Revealing it has already supported more than 100,000 retail clients and around 4500 businesses during the coronavirus emergency, chief executive David Duffy hailed its resilience in a turbulent market.

He also said the bank’s reputation as a market innovator – a key USP as it challenges the UK’s established lending hierarchy – means Virgin Money is primed to prosper as customer behaviour changes on the back of coronavirus.

He said: “The COVID-19 outbreak and its impact on the nation’s businesses and consumers has markedly changed the operating environment (and) our primary objective now is safeguarding the health and well-being of our colleagues, customers and communities while also protecting the bank.

“We enter this period from a position of strength, with a defensive loan book and resilient capital position, meaning we are well-placed to help our customers and colleagues through the crisis.

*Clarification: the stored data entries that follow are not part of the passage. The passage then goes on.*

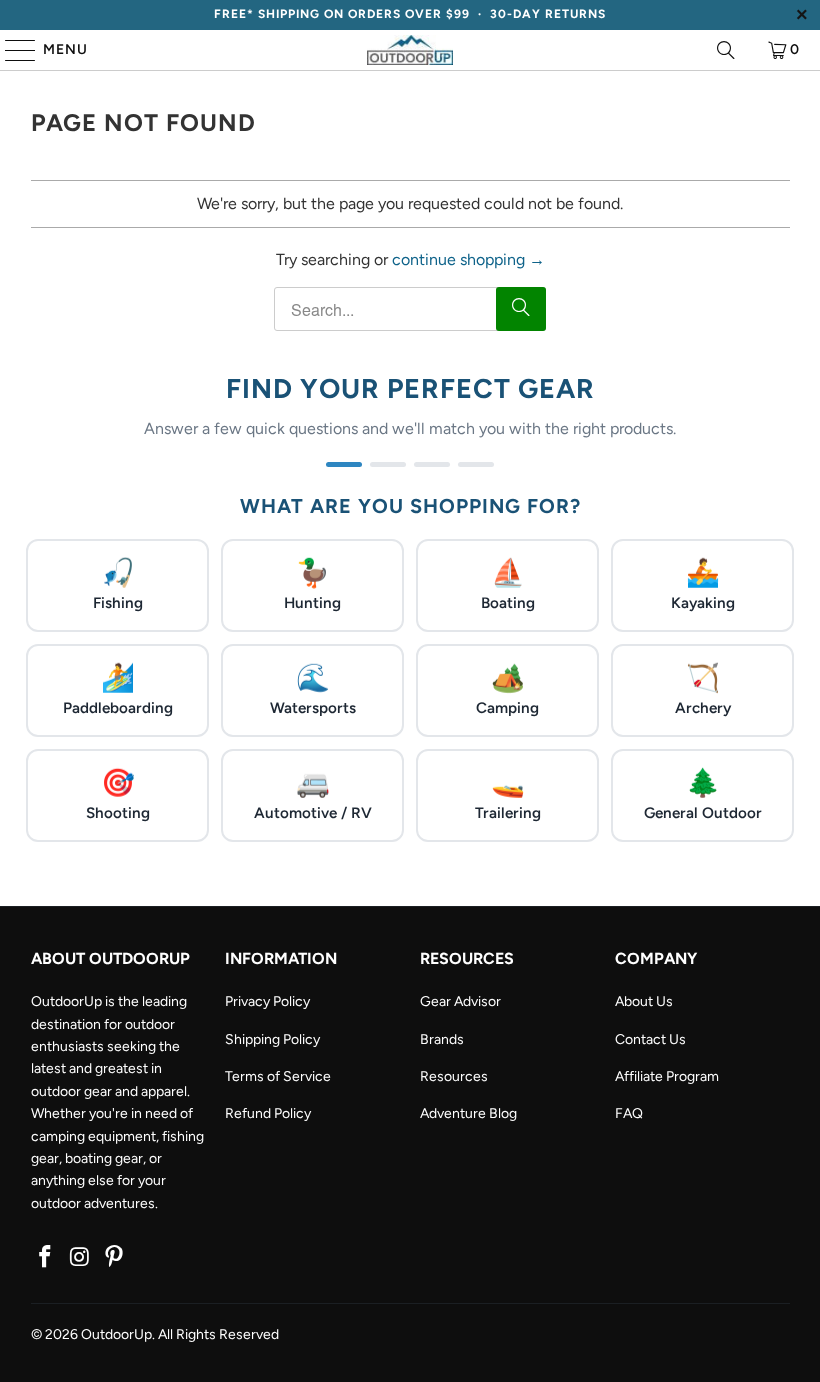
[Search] (726, 50)
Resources (454, 1076)
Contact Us (650, 1039)
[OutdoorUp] (410, 50)
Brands (442, 1039)
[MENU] (11, 50)
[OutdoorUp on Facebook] (46, 1258)
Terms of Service (278, 1076)
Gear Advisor (460, 1001)
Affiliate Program (667, 1076)
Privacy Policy (267, 1001)
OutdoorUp (116, 1334)
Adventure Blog (468, 1113)
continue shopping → (468, 259)
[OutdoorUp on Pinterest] (115, 1258)
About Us (644, 1001)
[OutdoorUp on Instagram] (80, 1258)
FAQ (629, 1113)
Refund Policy (268, 1113)
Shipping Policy (272, 1039)
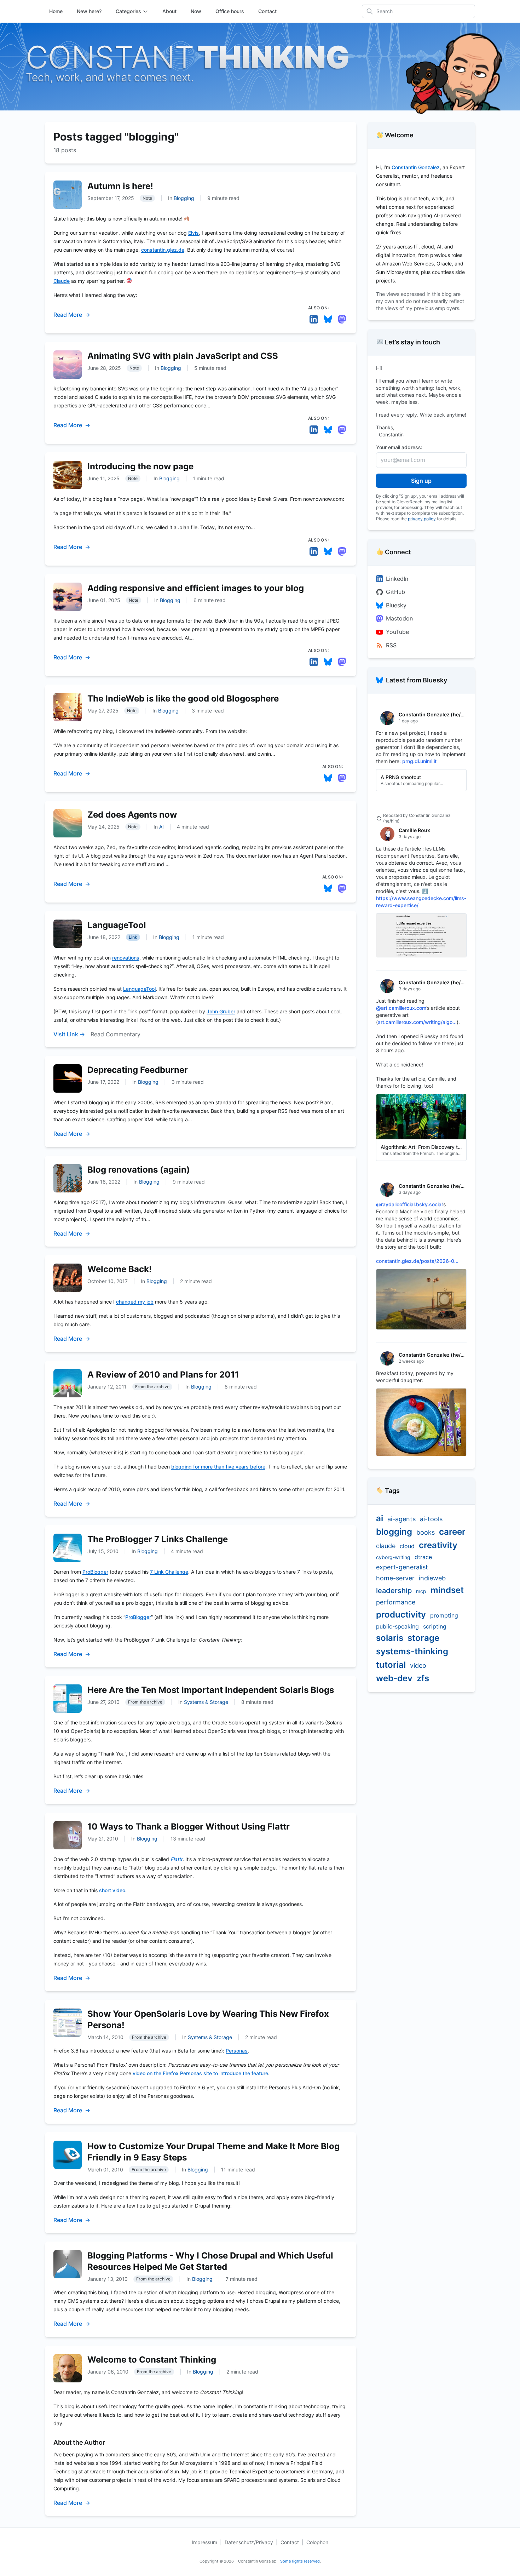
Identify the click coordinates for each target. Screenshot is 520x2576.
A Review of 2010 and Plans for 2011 (163, 1374)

“We have rapidly adapted our operations, products and services and I am extremely proud of how our colleagues have risen to the challenge.

“Amid the uncertainty, it is clear the pandemic will have long-lasting and wide-ranging effects on how companies do business and on what customers will expect from the organisations.

“Although the full impacts from the COVID-19 outbreak will take time to emerge, I’m confident our agility, digital capabilities and focus on disrupting the status quo will make us stronger and well-equipped to support changing customer needs and play our part in the UK’s economic recovery.”

Laying out the company’s performance across its main banking divisions, David revealed business lending grew 5.7 per cent in the period to £8.3 billion, with personal lending up by 6.2 per cent to £5.3 billion.

However, mortgage lending was down 0.9 per cent to £59.5 billion, a result David said came on the back of a “disciplined approach to margin management.”

The bank last year unveiled plans for a digital disruption hub at its Gosforth offices, which it said at the time would deliver more than 200 jobs by the end of 2020.

The endeavour – earmarked to create new jobs and provide work for existing staff – is aimed at propelling innovation and improvements to the way the bank serves mortgage and business banking customers.

Virgin Money was previously taken over by CYBG Group in a £1.7 billion deal.